* [Required work]: In the forum thread on slow 2D classification, how many particles does each iteration before the last one process by default?

* [Selected extract]:
-- Begin --
2d classification becomes very very slow in the last iteration

dingwei · March 18, 2021, 4:52am

particles: 2,300,000
Number of 2D classes: 100
GPU: 8 X 2080ti
use ssd: yes

From cycle 1 to cycle 19, each cycle use about 4~5 minute, but for the last cycle, 3 hours past but the job is still running.
Does anyone know why? And how to speed up the job?

mmclean · March 18, 2021, 1:10pm

Hi @dingwei,

The final iteration of 2D classification by default will process the full set of particles input to the job (2.3M here) whereas each other iteration will process a much smaller subset, equal to the number of 2D classes multiplied by the “batchsize per class” parameter. By default the batchsize per class is 100, so each iteration was only processing 10,000 particles out of the full 2.3M – which explains why the last iteration was a few orders of magnitude slower. You can turn off the final full dataset iteration by setting the “Number of final full iterations” parameter to 0, however, here it will result in most of your dataset not being seen during the 2D classification, which is probably not desirable. If you have multiple GPUs available, another workaround to speed it up would be to use the Particle Sets Tool job to manually split your particle stack into batches, and run separate 2D classifications on each batch. Then you can use Select 2D and combine the good classes from both jobs, and re-run a 2D classification on the “good” particle stack.

Best,
Michael

dingwei · March 18, 2021, 1:14pm

Thank you very much for your detail explanation. I will try to split my particles and rerun the job!
Best!
-- End --
* [Supplied material]:
-- Begin --
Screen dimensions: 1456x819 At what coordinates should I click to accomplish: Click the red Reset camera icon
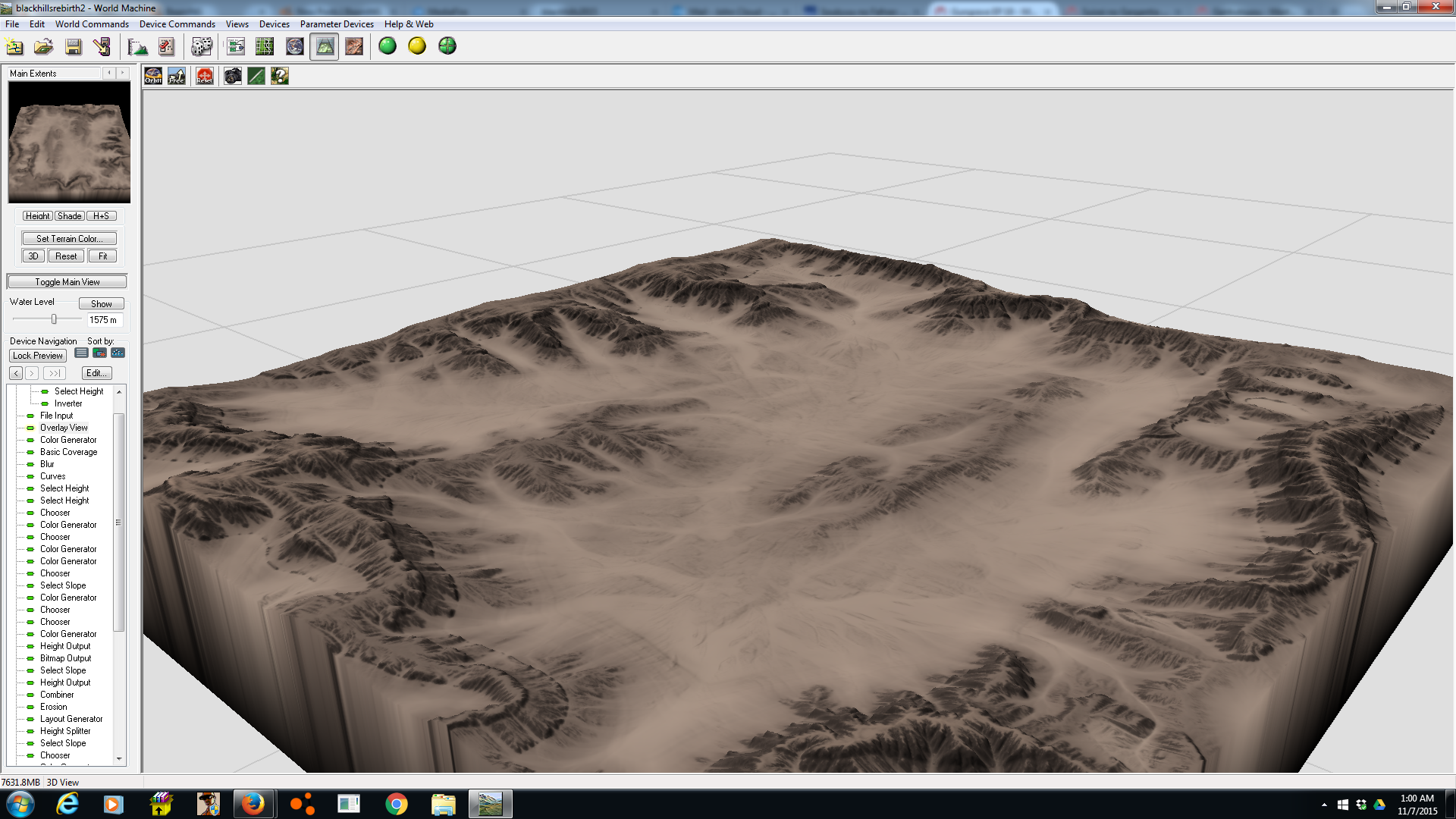(205, 76)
-- End --
* [Completed task]: 10,000 particles: the 100 classes multiplied by the default batch size per class of 100.